February 13, 1982 (Saturday)

  • A group of 55 men and 19 women was executed by Guatemalan government sponsored Civil Patrol members, who had confiscated their government identity cards and then directed them to the city of Xococ to recover the documents. The victims, mostly Mayan people, were among 440 men, women and children killed in Rio Negro from 1980 to 1982.[79]
  • Pope John Paul II made his first trip outside of Italy since having been wounded in an assassination attempt, beginning an 8-day tour of West African nations starting with a flight to Lagos, capital of Nigeria, where he was greeted by President Shehu Shagari.[80]

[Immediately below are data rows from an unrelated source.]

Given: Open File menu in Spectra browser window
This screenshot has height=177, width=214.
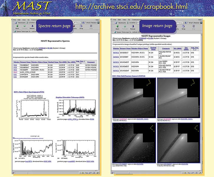Looking at the screenshot, I should [14, 19].
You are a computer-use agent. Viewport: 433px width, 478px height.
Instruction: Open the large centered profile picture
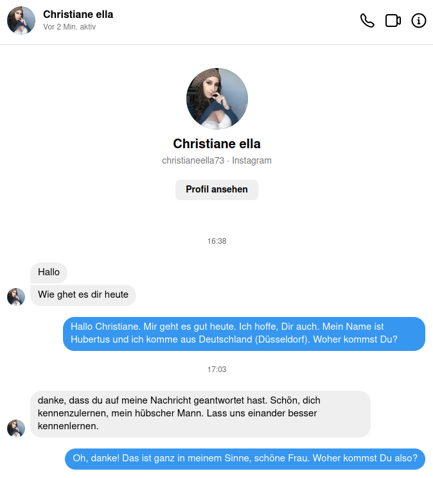pyautogui.click(x=217, y=98)
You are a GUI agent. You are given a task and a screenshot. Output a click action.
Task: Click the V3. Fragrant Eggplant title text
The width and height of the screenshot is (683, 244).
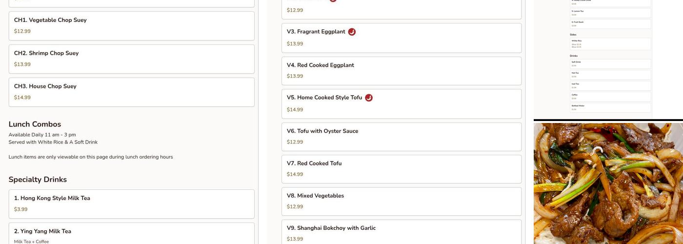click(316, 32)
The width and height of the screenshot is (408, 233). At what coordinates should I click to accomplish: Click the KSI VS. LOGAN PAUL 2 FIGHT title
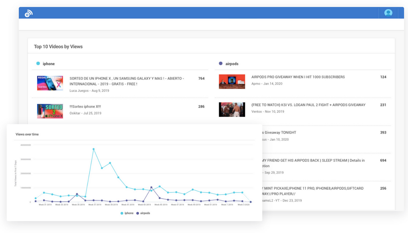pyautogui.click(x=308, y=105)
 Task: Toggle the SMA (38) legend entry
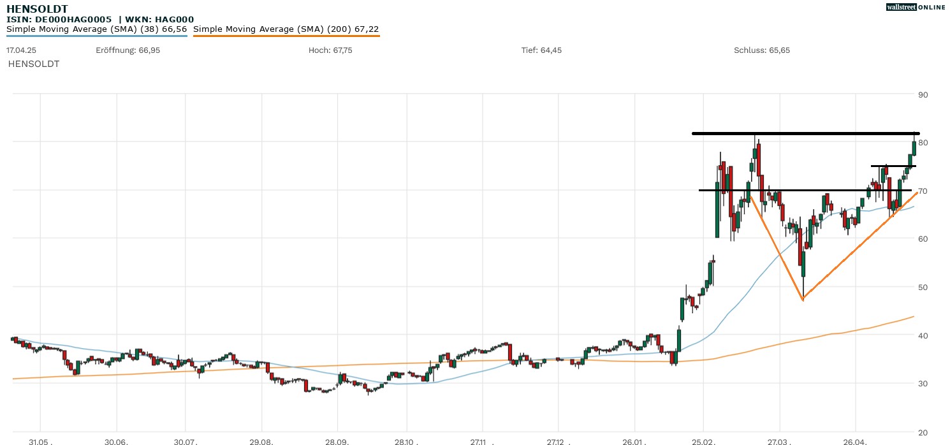96,29
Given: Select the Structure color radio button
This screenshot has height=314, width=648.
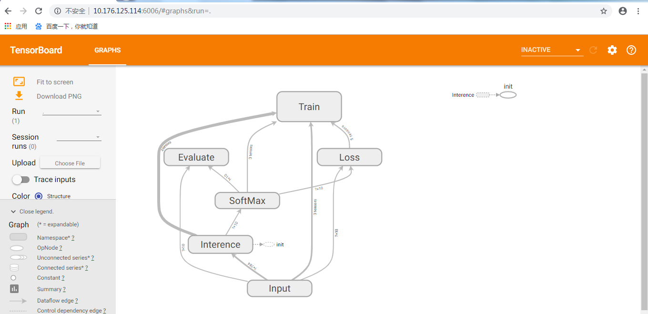Looking at the screenshot, I should click(39, 196).
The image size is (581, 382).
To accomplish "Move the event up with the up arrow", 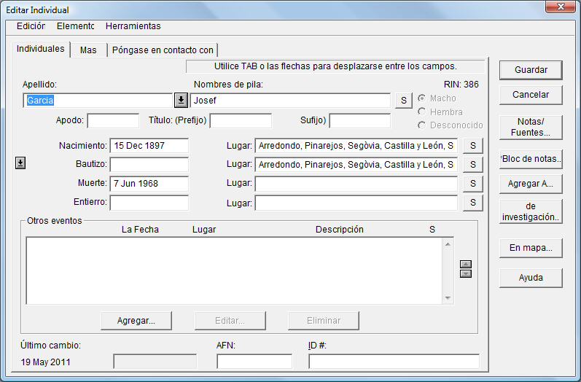I will click(x=466, y=265).
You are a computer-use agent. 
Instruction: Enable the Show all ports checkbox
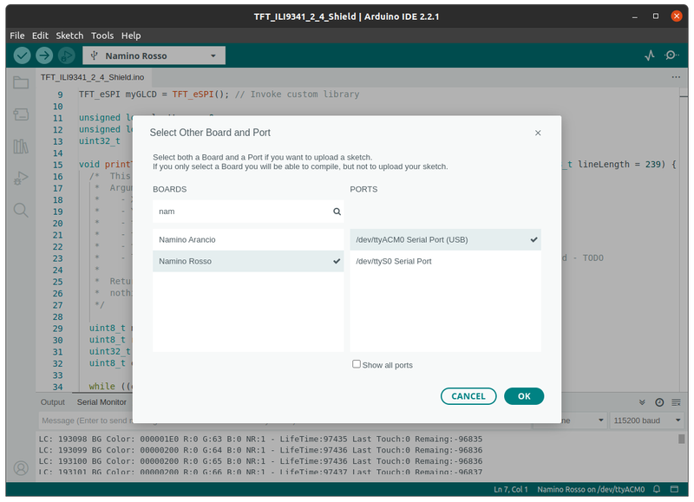coord(357,364)
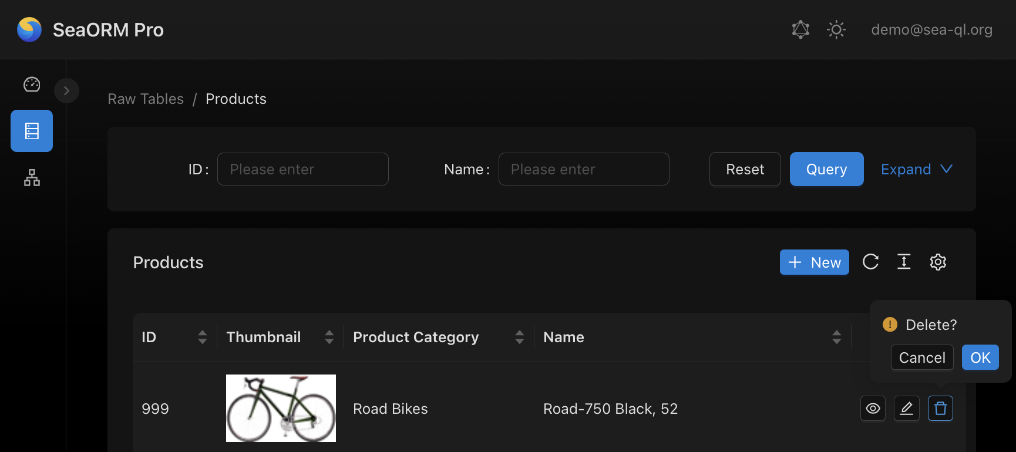Sort the table by ID column
The width and height of the screenshot is (1016, 452).
[202, 337]
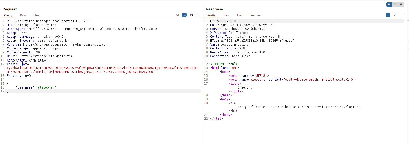
Task: Switch to Render tab in Response
Action: pos(255,15)
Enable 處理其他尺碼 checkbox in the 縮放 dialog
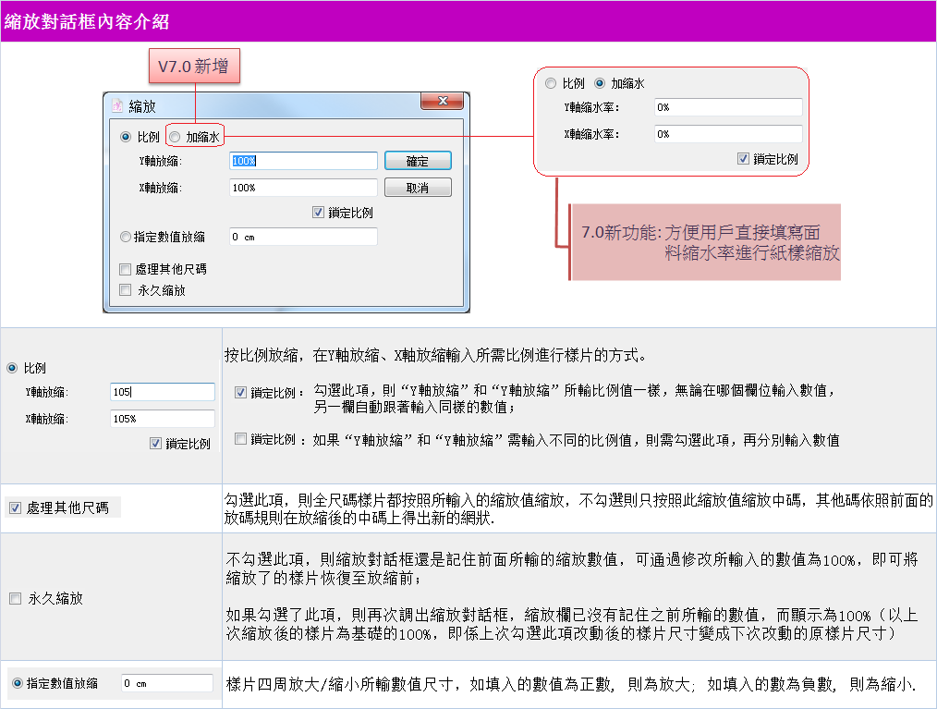Image resolution: width=937 pixels, height=709 pixels. coord(126,269)
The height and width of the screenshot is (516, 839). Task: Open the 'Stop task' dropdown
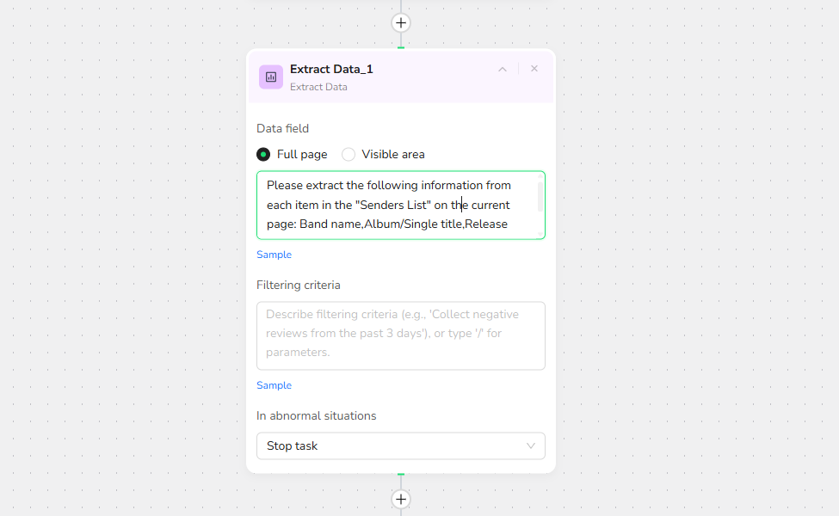[x=400, y=445]
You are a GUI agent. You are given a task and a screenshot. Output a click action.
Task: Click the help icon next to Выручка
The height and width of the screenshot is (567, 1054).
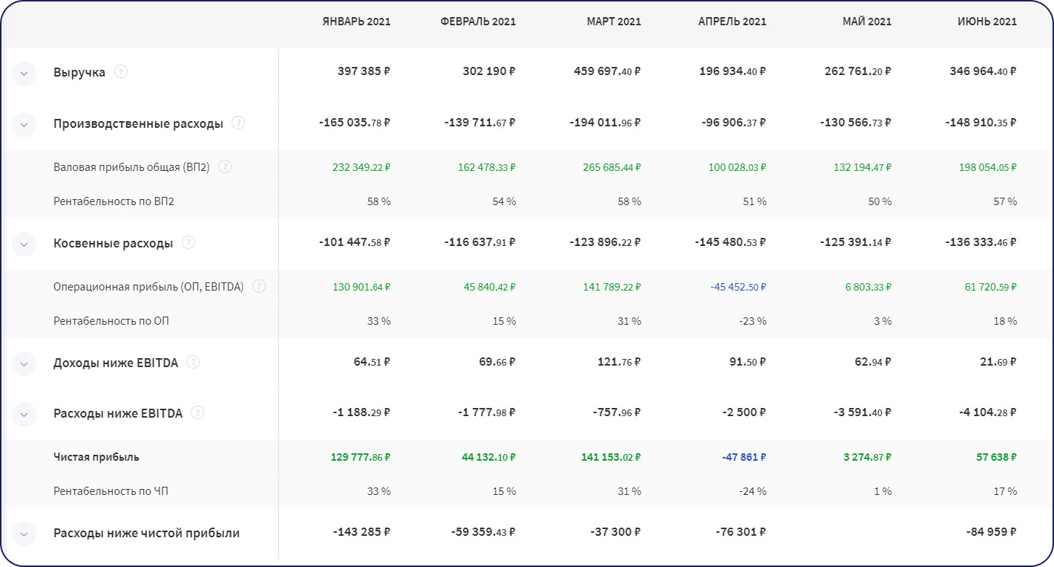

  • In the U.S., the Ford Motor Company and the United Auto Workers reached a historic labor agreement that provide the first concessions by the UAW for relief for Ford's financial problems (including a freeze on wage levels for 30 months and a reduction by two weeks of paid leave, in return for a guarantee of a lifetime paycheck as protection against future layoffs.[81]
  • Ossie Ocasio defeated Robbie Williams in a 15-round bout to win the first World Boxing Association cruiserweight (or junior heavyweight) (maximum 190 lb weight) title in a 15-round outdoor bout before 25,000 fans in Johannesburg in South Africa.[82]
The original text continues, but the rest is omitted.